**What you will do:** Return every entry below without altering a word.

**Entries shown:**
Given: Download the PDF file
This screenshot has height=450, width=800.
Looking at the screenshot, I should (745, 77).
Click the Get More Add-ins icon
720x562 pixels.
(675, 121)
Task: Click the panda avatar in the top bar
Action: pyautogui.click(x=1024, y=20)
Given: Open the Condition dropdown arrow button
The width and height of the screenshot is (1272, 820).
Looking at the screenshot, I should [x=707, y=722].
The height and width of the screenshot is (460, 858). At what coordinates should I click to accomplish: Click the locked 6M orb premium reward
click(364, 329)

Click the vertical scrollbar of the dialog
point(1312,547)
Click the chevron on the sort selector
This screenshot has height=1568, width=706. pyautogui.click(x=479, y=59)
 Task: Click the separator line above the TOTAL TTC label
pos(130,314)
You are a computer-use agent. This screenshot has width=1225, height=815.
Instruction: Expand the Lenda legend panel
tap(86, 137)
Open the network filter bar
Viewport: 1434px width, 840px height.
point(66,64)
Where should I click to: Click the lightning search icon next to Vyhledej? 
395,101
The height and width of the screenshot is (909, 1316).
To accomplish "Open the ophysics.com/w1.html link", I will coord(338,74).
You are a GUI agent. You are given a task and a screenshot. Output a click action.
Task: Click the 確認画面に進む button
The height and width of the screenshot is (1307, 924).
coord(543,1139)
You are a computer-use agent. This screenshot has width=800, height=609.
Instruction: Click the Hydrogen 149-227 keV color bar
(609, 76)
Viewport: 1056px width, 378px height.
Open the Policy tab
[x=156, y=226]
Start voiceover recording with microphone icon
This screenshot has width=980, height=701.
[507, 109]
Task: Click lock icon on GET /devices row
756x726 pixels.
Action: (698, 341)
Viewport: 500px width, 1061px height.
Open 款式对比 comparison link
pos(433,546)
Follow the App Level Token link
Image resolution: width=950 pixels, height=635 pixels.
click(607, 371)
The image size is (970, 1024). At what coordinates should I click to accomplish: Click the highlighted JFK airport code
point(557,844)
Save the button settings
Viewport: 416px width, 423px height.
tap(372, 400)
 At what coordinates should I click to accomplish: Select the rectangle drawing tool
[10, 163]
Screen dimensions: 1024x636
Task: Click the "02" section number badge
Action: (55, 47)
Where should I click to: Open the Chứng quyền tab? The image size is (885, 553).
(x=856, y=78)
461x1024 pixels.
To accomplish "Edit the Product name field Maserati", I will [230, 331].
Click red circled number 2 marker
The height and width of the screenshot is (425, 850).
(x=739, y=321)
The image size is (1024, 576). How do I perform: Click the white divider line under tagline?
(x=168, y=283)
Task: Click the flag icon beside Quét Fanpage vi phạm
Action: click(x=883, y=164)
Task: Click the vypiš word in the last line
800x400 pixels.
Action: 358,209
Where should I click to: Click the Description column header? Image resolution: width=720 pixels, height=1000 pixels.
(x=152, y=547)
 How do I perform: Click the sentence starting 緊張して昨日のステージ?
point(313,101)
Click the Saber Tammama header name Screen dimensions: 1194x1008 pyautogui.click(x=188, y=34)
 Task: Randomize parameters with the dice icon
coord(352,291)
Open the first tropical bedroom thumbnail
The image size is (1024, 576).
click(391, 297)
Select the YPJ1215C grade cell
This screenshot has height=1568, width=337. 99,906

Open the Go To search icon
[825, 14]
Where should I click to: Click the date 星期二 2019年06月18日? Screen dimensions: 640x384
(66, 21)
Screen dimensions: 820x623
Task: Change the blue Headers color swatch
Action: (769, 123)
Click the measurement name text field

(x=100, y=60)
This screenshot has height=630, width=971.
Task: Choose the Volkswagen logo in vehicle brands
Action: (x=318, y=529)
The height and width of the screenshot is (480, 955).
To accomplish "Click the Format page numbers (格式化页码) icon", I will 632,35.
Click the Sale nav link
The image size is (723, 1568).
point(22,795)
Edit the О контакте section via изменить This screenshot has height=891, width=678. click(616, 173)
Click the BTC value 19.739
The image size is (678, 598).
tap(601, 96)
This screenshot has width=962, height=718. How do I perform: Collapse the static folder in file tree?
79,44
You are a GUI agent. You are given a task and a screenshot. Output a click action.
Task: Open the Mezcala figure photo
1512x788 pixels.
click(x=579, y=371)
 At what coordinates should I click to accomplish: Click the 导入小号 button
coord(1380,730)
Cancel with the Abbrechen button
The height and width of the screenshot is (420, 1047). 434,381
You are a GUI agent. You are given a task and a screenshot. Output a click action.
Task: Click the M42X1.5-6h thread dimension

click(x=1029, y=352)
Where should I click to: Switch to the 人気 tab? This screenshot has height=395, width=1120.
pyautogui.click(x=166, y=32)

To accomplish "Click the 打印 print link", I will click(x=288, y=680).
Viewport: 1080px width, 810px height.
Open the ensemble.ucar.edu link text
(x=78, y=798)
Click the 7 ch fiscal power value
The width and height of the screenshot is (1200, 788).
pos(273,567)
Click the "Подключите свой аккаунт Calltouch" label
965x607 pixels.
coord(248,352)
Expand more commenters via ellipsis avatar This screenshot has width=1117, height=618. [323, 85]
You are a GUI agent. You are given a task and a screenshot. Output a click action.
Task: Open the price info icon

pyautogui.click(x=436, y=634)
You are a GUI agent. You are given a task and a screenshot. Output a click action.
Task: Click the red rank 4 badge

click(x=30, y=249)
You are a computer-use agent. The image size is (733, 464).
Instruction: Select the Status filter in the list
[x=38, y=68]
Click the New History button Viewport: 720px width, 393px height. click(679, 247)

**Worked solution:**
Given: Download the PDF file
This screenshot has height=450, width=800.
Looking at the screenshot, I should (745, 77).
Click the Get More Add-ins icon
720x562 pixels.
(675, 121)
Task: Click the panda avatar in the top bar
Action: pyautogui.click(x=1024, y=20)
Given: Open the Condition dropdown arrow button
The width and height of the screenshot is (1272, 820).
Looking at the screenshot, I should [x=707, y=722].
The height and width of the screenshot is (460, 858). At what coordinates should I click to accomplish: Click the locked 6M orb premium reward
click(364, 329)

Click the vertical scrollbar of the dialog
point(1312,547)
Click the chevron on the sort selector
This screenshot has height=1568, width=706. pyautogui.click(x=479, y=59)
 Task: Click the separator line above the TOTAL TTC label
pos(130,314)
You are a computer-use agent. This screenshot has width=1225, height=815.
Instruction: Expand the Lenda legend panel
tap(86, 137)
Open the network filter bar
Viewport: 1434px width, 840px height.
point(66,64)
Where should I click to: Click the lightning search icon next to Vyhledej? 
395,101
The height and width of the screenshot is (909, 1316).
To accomplish "Open the ophysics.com/w1.html link", I will coord(338,74).
You are a GUI agent. You are given a task and a screenshot. Output a click action.
Task: Click the 確認画面に進む button
The height and width of the screenshot is (1307, 924).
coord(543,1139)
You are a computer-use agent. This screenshot has width=800, height=609.
Instruction: Click the Hydrogen 149-227 keV color bar
(609, 76)
Viewport: 1056px width, 378px height.
Open the Policy tab
[x=156, y=226]
Start voiceover recording with microphone icon
This screenshot has width=980, height=701.
[507, 109]
Task: Click lock icon on GET /devices row
756x726 pixels.
Action: (698, 341)
Viewport: 500px width, 1061px height.
Open 款式对比 comparison link
pos(433,546)
Follow the App Level Token link
Image resolution: width=950 pixels, height=635 pixels.
click(607, 371)
The image size is (970, 1024). At what coordinates should I click to accomplish: Click the highlighted JFK airport code
point(557,844)
Save the button settings
Viewport: 416px width, 423px height.
tap(372, 400)
 At what coordinates should I click to accomplish: Select the rectangle drawing tool
[10, 163]
Screen dimensions: 1024x636
Task: Click the "02" section number badge
Action: (55, 47)
Where should I click to: Open the Chứng quyền tab? The image size is (885, 553).
(x=856, y=78)
461x1024 pixels.
To accomplish "Edit the Product name field Maserati", I will [230, 331].
Click red circled number 2 marker
The height and width of the screenshot is (425, 850).
(x=739, y=321)
The image size is (1024, 576). How do I perform: Click the white divider line under tagline?
(x=168, y=283)
Task: Click the flag icon beside Quét Fanpage vi phạm
Action: click(x=883, y=164)
Task: Click the vypiš word in the last line
800x400 pixels.
Action: 358,209
Where should I click to: Click the Description column header? Image resolution: width=720 pixels, height=1000 pixels.
(x=152, y=547)
 How do I perform: Click the sentence starting 緊張して昨日のステージ?
point(313,101)
Click the Saber Tammama header name Screen dimensions: 1194x1008 pyautogui.click(x=188, y=34)
 Task: Randomize parameters with the dice icon
coord(352,291)
Open the first tropical bedroom thumbnail
The image size is (1024, 576).
click(391, 297)
Select the YPJ1215C grade cell
This screenshot has height=1568, width=337. 99,906

Open the Go To search icon
[825, 14]
Where should I click to: Click the date 星期二 2019年06月18日? Screen dimensions: 640x384
(66, 21)
Screen dimensions: 820x623
Task: Change the blue Headers color swatch
Action: (769, 123)
Click the measurement name text field

(x=100, y=60)
This screenshot has height=630, width=971.
Task: Choose the Volkswagen logo in vehicle brands
Action: (x=318, y=529)
The height and width of the screenshot is (480, 955).
To accomplish "Click the Format page numbers (格式化页码) icon", I will 632,35.
Click the Sale nav link
The image size is (723, 1568).
point(22,795)
Edit the О контакте section via изменить This screenshot has height=891, width=678. click(616, 173)
Click the BTC value 19.739
The image size is (678, 598).
tap(601, 96)
This screenshot has width=962, height=718. How do I perform: Collapse the static folder in file tree?
79,44
You are a GUI agent. You are given a task and a screenshot. Output a click action.
Task: Open the Mezcala figure photo
1512x788 pixels.
click(x=579, y=371)
 At what coordinates should I click to accomplish: Click the 导入小号 button
coord(1380,730)
Cancel with the Abbrechen button
The height and width of the screenshot is (420, 1047). 434,381
You are a GUI agent. You are given a task and a screenshot. Output a click action.
Task: Click the M42X1.5-6h thread dimension

click(x=1029, y=352)
Where should I click to: Switch to the 人気 tab? This screenshot has height=395, width=1120.
pyautogui.click(x=166, y=32)

To accomplish "Click the 打印 print link", I will click(x=288, y=680).
Viewport: 1080px width, 810px height.
Open the ensemble.ucar.edu link text
(x=78, y=798)
Click the 7 ch fiscal power value
The width and height of the screenshot is (1200, 788).
pos(273,567)
Click the "Подключите свой аккаунт Calltouch" label
965x607 pixels.
coord(248,352)
Expand more commenters via ellipsis avatar This screenshot has width=1117, height=618. [323, 85]
You are a GUI agent. You are given a task and a screenshot. Output a click action.
Task: Open the price info icon

pyautogui.click(x=436, y=634)
You are a GUI agent. You are given a task and a screenshot. Output a click action.
Task: Click the red rank 4 badge

click(x=30, y=249)
You are a computer-use agent. The image size is (733, 464).
Instruction: Select the Status filter in the list
[x=38, y=68]
Click the New History button Viewport: 720px width, 393px height. click(679, 247)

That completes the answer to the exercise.